§ **WORK TO BE COMPLETED**:
In the listing below, start your output at the line with "Click the highlighted" and end it after the line with "Task: Switch to the Roles tab", copying every line exactly.

<<<<

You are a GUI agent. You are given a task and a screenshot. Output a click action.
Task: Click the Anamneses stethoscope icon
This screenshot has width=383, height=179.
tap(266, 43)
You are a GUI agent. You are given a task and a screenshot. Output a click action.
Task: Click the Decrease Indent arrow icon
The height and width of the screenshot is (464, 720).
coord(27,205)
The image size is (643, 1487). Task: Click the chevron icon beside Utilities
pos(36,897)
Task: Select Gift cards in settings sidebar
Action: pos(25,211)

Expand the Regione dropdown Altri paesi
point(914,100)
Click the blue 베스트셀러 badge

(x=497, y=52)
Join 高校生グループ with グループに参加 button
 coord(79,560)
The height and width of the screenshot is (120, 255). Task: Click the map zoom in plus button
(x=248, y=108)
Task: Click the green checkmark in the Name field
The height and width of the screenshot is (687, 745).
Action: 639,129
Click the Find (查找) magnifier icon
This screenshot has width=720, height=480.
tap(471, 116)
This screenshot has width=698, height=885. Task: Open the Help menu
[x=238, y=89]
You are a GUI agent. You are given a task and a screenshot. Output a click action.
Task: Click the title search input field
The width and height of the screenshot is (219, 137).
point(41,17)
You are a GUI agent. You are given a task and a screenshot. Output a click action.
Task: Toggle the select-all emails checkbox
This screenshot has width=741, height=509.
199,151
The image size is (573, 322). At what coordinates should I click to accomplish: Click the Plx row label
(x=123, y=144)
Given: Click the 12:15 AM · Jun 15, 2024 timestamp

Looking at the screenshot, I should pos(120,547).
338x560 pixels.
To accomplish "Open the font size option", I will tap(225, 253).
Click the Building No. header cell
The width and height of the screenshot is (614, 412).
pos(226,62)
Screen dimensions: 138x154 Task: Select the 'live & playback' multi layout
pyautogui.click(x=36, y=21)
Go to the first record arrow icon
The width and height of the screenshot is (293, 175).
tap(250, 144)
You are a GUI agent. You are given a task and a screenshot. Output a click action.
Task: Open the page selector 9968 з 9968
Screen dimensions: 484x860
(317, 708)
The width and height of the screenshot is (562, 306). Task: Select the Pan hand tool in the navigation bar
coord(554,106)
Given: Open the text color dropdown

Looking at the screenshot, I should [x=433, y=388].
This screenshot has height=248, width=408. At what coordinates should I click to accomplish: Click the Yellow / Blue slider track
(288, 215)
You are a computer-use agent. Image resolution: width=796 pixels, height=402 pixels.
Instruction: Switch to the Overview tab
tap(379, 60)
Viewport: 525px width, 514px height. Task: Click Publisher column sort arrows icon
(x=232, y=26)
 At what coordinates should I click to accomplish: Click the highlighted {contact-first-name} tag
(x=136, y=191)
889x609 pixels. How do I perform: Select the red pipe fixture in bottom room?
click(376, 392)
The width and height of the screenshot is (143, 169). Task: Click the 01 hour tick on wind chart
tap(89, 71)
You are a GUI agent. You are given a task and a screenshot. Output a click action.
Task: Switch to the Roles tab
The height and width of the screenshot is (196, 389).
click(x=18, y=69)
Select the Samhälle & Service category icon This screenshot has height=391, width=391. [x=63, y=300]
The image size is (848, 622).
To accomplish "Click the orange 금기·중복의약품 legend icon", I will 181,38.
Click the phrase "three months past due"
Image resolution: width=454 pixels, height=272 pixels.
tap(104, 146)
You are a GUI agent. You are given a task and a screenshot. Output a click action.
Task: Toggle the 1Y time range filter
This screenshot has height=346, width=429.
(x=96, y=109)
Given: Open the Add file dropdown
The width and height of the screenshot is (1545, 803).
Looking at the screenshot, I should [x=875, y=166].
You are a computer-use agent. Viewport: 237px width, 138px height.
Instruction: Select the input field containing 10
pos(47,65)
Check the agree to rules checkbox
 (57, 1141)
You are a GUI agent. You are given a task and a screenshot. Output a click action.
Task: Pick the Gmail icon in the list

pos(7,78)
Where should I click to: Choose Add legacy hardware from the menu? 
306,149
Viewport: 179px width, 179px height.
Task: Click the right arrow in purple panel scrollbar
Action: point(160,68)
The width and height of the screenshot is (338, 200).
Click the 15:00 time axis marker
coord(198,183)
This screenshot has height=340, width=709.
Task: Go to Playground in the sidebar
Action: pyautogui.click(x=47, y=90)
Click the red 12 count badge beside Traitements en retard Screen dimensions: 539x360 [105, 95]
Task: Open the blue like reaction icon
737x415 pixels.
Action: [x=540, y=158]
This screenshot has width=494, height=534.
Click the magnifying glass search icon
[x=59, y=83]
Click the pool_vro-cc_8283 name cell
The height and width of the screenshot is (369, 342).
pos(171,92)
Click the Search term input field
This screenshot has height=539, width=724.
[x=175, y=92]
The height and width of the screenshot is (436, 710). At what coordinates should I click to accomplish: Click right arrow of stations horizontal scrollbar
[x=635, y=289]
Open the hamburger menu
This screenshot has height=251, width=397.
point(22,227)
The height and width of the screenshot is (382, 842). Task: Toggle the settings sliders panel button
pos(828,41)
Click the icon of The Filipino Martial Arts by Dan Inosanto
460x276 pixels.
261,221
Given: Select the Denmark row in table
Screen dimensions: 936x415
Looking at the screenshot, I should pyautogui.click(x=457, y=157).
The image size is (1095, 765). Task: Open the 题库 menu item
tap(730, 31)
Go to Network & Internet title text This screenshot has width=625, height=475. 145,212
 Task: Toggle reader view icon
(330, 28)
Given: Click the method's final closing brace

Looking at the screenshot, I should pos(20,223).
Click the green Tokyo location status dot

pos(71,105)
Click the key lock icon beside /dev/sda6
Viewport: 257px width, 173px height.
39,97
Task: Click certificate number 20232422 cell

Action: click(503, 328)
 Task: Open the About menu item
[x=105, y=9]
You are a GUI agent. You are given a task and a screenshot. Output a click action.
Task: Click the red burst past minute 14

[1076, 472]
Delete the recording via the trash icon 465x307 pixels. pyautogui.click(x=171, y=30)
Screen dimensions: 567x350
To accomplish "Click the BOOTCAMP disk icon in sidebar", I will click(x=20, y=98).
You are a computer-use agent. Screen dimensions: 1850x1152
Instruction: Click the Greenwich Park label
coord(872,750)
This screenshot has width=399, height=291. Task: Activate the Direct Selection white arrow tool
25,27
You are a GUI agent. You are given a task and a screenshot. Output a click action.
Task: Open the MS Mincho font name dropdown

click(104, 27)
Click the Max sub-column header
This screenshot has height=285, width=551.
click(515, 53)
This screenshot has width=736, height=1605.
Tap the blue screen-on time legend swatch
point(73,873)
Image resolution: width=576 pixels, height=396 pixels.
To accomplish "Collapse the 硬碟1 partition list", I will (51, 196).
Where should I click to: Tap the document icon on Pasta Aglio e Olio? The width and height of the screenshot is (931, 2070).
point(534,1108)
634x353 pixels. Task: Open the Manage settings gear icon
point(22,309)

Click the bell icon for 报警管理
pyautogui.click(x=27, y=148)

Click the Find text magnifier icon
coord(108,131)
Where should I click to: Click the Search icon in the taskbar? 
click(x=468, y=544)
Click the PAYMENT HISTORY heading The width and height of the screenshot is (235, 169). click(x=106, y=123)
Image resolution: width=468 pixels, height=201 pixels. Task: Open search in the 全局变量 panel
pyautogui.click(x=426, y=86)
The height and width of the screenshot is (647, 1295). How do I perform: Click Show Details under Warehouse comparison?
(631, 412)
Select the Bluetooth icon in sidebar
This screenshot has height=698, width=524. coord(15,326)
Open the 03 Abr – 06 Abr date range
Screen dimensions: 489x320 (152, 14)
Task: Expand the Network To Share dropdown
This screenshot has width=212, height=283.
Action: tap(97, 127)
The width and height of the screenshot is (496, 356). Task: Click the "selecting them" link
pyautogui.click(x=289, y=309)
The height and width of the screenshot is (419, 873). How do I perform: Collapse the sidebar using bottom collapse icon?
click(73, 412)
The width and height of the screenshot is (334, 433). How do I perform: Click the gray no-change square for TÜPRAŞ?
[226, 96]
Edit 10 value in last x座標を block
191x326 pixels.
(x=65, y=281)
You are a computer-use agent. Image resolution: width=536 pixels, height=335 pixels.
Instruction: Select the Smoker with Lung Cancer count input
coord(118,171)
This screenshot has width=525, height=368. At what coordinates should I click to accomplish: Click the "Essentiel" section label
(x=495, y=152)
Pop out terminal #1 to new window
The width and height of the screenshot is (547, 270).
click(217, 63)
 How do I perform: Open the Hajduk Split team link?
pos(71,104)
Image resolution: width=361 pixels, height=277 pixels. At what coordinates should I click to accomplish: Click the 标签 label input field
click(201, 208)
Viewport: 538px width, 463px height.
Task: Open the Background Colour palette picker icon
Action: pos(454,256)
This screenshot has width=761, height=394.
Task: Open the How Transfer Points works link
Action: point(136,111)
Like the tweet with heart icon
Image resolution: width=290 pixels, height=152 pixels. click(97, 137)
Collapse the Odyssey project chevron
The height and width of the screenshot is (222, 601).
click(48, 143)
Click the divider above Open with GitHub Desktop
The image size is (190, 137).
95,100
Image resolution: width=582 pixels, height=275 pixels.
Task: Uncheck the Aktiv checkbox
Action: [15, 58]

>>>>

§ **RESPONSE AREA**:
 At what coordinates should I click to accomplish: Click the highlighted {contact-first-name} tag
(x=136, y=191)
889x609 pixels. How do I perform: Select the red pipe fixture in bottom room?
click(376, 392)
The width and height of the screenshot is (143, 169). Task: Click the 01 hour tick on wind chart
tap(89, 71)
You are a GUI agent. You are given a task and a screenshot. Output a click action.
Task: Switch to the Roles tab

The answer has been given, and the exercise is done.